The only other evidence of exposure appellants point to are various government documents suggesting the general presence of asbestos aboard vessels at the time. Those documents themselves illustrate the weakness of appellants' position. For instance, one Coast Guard circular from 1980 (long after Marsh's service aboard appellees' vessels had ended) states that "[a]ll vessels have some asbestos insulation material on board." Appellants seize on this statement. But the circular's next sentence explains that "the amount and type of asbestos can vary from very little to significant amounts." So, the circular suggests nothing about Marsh's risk of asbestos exposure aboard any particular vessel. Appellants point to no evidence specific to appellees' vessels, such as inspection reports, construction or maintenance documents, or testimony from other seaman who worked onboard.
Given the dearth of evidence specific to the appellees' vessels, no "fair-minded" reasonable jury could conclude that Marsh was exposed to asbestos on them. Bartel v. A-C Prod. Liab. Tr., No. 2:10-37528-ER, 2014 WL 8392369, at *1 n.1 (E.D. Pa. Sept. 3, 2014) (quoting Rogers v. Mo. Pac. R. Co., 352 U.S. 500, 510 (1957)). Appellants were required to prove more than that many merchant mariners on many ships were exposed to asbestos during the years Marsh sailed. Ibid. Rather, they had to prove that Marsh himself was exposed to asbestos on appellees' vessels during specific periods of employment. See ibid. They lack the evidence of that. See ibid; Schindler, 790 Fed.Appx. at 625; Jackson v. A-C Prod. Liab. Tr., 622 F.Supp.2d 641, 644 (N.D. Ohio 2009) (citing Stark v. Armstrong World Indus., 21 Fed.Appx. 371, 376 (6th Cir. 2001)).
—————
Problems and tasks =
a) Condense the paragraph of the asbestos-exposure ruling that begins "The only other evidence of exposure" into a short bulleted list that keeps its main facts.
b) Carry the asbestos-exposure ruling forward from its final sentence.
—————
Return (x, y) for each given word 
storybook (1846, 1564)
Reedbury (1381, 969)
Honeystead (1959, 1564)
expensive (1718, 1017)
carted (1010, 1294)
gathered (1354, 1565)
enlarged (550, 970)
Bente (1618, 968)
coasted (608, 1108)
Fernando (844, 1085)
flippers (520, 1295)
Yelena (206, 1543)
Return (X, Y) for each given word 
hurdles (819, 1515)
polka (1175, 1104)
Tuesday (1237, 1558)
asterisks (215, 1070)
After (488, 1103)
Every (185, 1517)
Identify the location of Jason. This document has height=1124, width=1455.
—————
Answers to the exercises =
a)
- Apart from their other evidence, appellants rely only on government documents indicating that asbestos was generally present aboard vessels at the time.
- These documents actually show how weak appellants' position is.
- A 1980 Coast Guard circular, issued long after Marsh's service on appellees' vessels ended, says "[a]ll vessels have some asbestos insulation material on board."
- Its next sentence says the amount and type "can vary from very little to significant amounts," so it says nothing about Marsh's risk on any particular vessel.
- Appellants offer no evidence specific to appellees' vessels, such as inspection reports, construction or maintenance documents, or testimony from other seamen who worked onboard.

b)
Accordingly, the district court did not abuse its discretion by excluding appellants' expert reports. A "[p]laintiff cannot shore up inadequate exposure evidence with unsupported expert testimony." Jackson, 622 F.Supp.2d at 647. See also Schindler, 790 Fed.Appx. at 625. The experts' conclusions were predicated entirely on the general use of asbestos aboard ships at the time and on Marsh's corresponding assumption that he was "probably" exposed to asbestos while working for appellees. "[A] district court has broad discretion to determine whether a body of evidence relied upon by an expert is sufficient to support that expert's opinion." Knight, 482 F.3d at 354 (citing Daubert v. Merrell Dow Pharms., Inc., 509 U.S. 579 (1993), and FED. R. EVID. 702). The district court did not abuse that discretion by excluding reports that were not supported by evidence of exposure aboard appellees' vessels. See Schindler, 790 Fed.Appx. at 625 (concluding same in similar Jones Act asbestos case).
For similar reasons, the district court did not err by granting summary judgment for appellees. With no evidence of asbestos exposure aboard appellees' vessels and their expert reports on causation excluded, appellants could not establish the elements of their claim. See In re Cooper/T. Smith, 929 F.2d at 1077; Schindler, 790 Fed.Appx. at 625 (explaining that we have "held that toxic-tort cases-even under the Jones Act-require expert testimony to prove causation").
AFFIRMED.
[*] This opinion is not designated for publication. See 5TH CIR. R. 47.5.